ASLA 2019 Conference in San Diego Recap
By Abigail Long
Student Chapter Co-President
(View from outside of the conference center)
Opening Session: From Climate Change to Climate Action: Building a Clean, Healthy, Sustainable Future
Speaker: Gina McCarthy (Former EPA Administrator under the Obama Administration and Director of the Harvard T.H. Chan Center for Climate, Health, and the Global Environment)
I had never heard of Gina McCarthy before attending the opening session, but I won’t soon forget her name. Every person I talked to was wide-awake and inspired after listening to Gina urge the profession of landscape architecture to do something about climate change. She implored professionals and students alike to use our skills, talent, and craft to make meaningful change and stand up for a world that so badly needs defending right now. She also made a good point in that, when talking about climate change, people have a hard time relating to melting glaciers and icecaps on the other side of the world. It’s important to use tangible, relatable examples, such as health, when demonstrating the effects of climate change.
Boots on the Ground: Measuring Landscape Performance in the Field
Speakers: Emily McCoy (Design Workshop), Danielle Pieranunzi (SITES), Dr. Kathleen Wolf (University of Washington), Michele Adams (Meliora Design)
As I’ve progressed in my academic career in the landscape architecture program at Temple, I’ve been able to grasp just how important the role of research is within the field. I’ve been increasingly interested in exploring research in our industry and am considering graduate school, so I was very much excited to attend this lecture. It did not disappoint.
- Defensible science is the most important part of any research being conducted. You must be able to defend your research and your findings.
- The more data you collect, the better the science.
- Some of the most important research being done regarding sustainable design is happening in Philadelphia. Emily McCoy talked about the methods of research she was involved with in the design of Shoemaker Green by Andropogon Associates.
- Random fact: In some cases, trees can emit more (embedded) carbon than they sequester when considering transportation and maintenance. So, it’s extremely important to consider a tree’s lifespan when specifying trees for a project.
Landscape Resiliency Through Integrated Planting Design and Management
Speakers: Travis Beck (City of Santa Cruz), Larry Weaner (Larry Weaner Landscape Associates), Laura Hansplant (Roofmeadow)
- It’s important to study and understand plant communities in designing for resilient landscapes rather than only focusing on excellence in individual plants.

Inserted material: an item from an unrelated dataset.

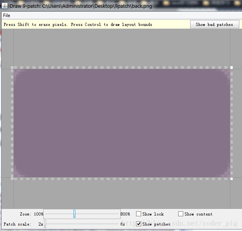This screenshot has height=231, width=242.
Task: Click the Patch scale slider thumb
Action: (x=45, y=224)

- Sometimes a little competition among plants can be a good thing for long lasting plants. Fewer resources will make plants more adaptive and fitter for the long haul.

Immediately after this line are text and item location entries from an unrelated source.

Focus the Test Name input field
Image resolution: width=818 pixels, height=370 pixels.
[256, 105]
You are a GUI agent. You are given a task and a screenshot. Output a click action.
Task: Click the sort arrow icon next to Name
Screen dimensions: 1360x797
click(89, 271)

- Land management and maintenance of projects is something that needs to be considered at the beginning of every project. Considering how a client will and is able to maintain a landscape for years to come should be at the forefront of each design decision.

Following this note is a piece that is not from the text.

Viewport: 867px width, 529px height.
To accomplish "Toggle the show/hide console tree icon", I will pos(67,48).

- Making mistakes makes you a better designer. Larry Weaner talked about how he’s learned the most from the mistakes he had made in projects rather than the successes.
After Whyte: The Social Life of Small Urban Spaces Forty Years Later
Speakers: Emily Schlickman (University of California), Thomas Balsley (SWA/Balsley), Stella Kim (New York City Department of City Planning)
My class has had William Whyte’s formulas for successful public spaces drilled into our heads by our past two studio professors, so I was interested in hearing about the findings of the new research that has been done of revisiting Whyte’s The Social Life of Small Urban Spaces. The project studied 10 plazas in Manhattan that have been constructed in the last 15 years.
- While many things still stand true 40 years later after Whyte’s research, some things have changed. For instance, instead of people gathering in public spaces to chat or “people watch” most people dwell in public spaces individually and are looking down at their phones.
- In many cases, public spaces are hyper-programed (think yoga, outdoor movie theatre, etc.), not allowing much flexibility for naturally occurring entertainment.
- The technology that is used in a project like this has drastically changed since Whyte’s era of simple people watching and video recording. Along with behavioral observations and hand tabulations, the SWA group used heat maps to measuring dwelling time and video footage that automatically analyzed data.
See their findings here
What We’re Getting Right: Working Toward Gender Parity in Landscape Architecture
Speakers: Kate Douglas Kestyn (BrightView Design), Christine L. Hilt (CLH Design), Roberto J. Rovira (Florida International University/Studio Roberto Rovira), Rebecca Leonard (Lionheart Places)
Since I will be graduating and joining the workforce soon, I thought it would be a good idea to get a clearer picture on how the profession of landscape architecture compares to others in its equitable treatment toward women in the field. The Vela Project, created by Tj Marston, Samantha Solano and Catalina Dugand explores why the rate of women in the field of landscape architecture drops off post-graduation and sets out to examine why the picture becomes even bleaker when examining the data of women in leadership roles. This session was extremely informative, but sobering, to say the least.
- Women are outperforming men in almost every category of academic statistics (BLA and MLA graduates – 55% women, ASLA student awards – 55% women, and Olmsted scholar awards – 66% women) but only 27% of licensed landscape architects are women.
- Only 16% of professional awards (ASLA Awards + Council of Fellows) are awarded to women.
- Only 12% Advanced career leadership positions (ASLA presidents) are held by women.
- Almost no men were in the room for this lecture.
To find information on the project and to see their findings visit: http://www.velaproject.org/
Other lectures I attended:
Breaking Free from Tropical Hardwoods: New Alternatives for Sustainability
Speakers: Meg Calkins (North Carolina State University), Laura Solana (Michael Van Valkenburgh), Thomas C. Amoroso (Andropogon)
Queer Urbanism and Design: Past, Present, Future
Speakers: Sam Sikanas (W Architecture & Landscape Architecture), Addison Vawters (New York City Department of Housing Preservation & Development), Emilio Martinez Poppe (Fourth Arts Block)
Inside the LA Studio with Andropogon
Speakers: Jose Alminana, Darron Damone, Thomas C. Amoroso, Lauren Mandel
ADA to Universal Design: Creating Healthy Communities Through Equitable Design Approaches
Speakers: Peter Caldwell (Asakura Robinson), Luis Gerardo Guajardo (Asakura Robinson), Jesus “Chuy” Lardizabal (Altura Solutions)
Design with Nature- Fifty Years Later
Speakers: Frederick Steiner (University of Pennsylvania), Anne Whiston Spirn (Massachusetts Institute of Technology), Carter van Dyke (Carter van Dyke Associates), Baldev Lamba (Temple University)
Design with Nature panel (L to R – Lamba, Spirn, Dyke, Steiner)
Measuring What Matters: Metrics to Capture the Social Impacts of Public Spaces
Speakers: Lynn Ross (Spirit for Change Consulting LLC), Alexa Bush (City of Detroit)
- Student Climate Crisis Forum
- Alumni tailgate
- Women in Landscape Architecture walk through downtown San Diego, exploring open space projects designed by women in the group
- Meeting with PA-DE ASLA President Richard Rauso, and getting to meet the other Student ASLA Chapter presidents
- A free afternoon to explore San Diego. I travelled to La Jolla Cove and went on a guided kayaking tour to learn about the area’s unique ecosystem. A sea lion even came up and gave my boot a tap!